= Stored items =

┌──

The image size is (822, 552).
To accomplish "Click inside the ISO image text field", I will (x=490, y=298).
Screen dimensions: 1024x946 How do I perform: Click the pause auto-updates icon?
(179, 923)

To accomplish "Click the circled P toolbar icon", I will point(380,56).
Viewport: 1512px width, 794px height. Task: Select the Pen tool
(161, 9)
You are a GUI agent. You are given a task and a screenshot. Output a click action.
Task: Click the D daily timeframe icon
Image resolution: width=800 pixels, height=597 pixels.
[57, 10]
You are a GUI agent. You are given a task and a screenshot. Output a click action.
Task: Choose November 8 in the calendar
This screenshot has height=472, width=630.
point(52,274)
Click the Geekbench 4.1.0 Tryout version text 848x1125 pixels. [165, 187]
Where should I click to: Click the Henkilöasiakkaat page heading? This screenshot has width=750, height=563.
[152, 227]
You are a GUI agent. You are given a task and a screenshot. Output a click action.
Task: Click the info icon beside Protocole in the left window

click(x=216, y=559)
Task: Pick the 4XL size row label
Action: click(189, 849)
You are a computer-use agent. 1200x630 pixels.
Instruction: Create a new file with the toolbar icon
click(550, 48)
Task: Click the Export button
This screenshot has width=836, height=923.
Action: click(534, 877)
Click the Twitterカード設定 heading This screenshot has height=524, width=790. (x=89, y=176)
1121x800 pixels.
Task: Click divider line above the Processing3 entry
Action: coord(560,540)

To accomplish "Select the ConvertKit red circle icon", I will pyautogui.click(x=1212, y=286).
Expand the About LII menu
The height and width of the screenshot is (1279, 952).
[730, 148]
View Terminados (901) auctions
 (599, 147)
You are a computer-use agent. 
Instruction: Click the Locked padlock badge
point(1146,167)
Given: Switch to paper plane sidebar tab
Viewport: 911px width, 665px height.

└──

= ACTIVITY =
Scan the entries above for the word "computer", then copy every line in which it occurs.

= EXPECTED OUTPUT =
You are a computer-use agent. 1200x630 pixels.
You are a computer-use agent. 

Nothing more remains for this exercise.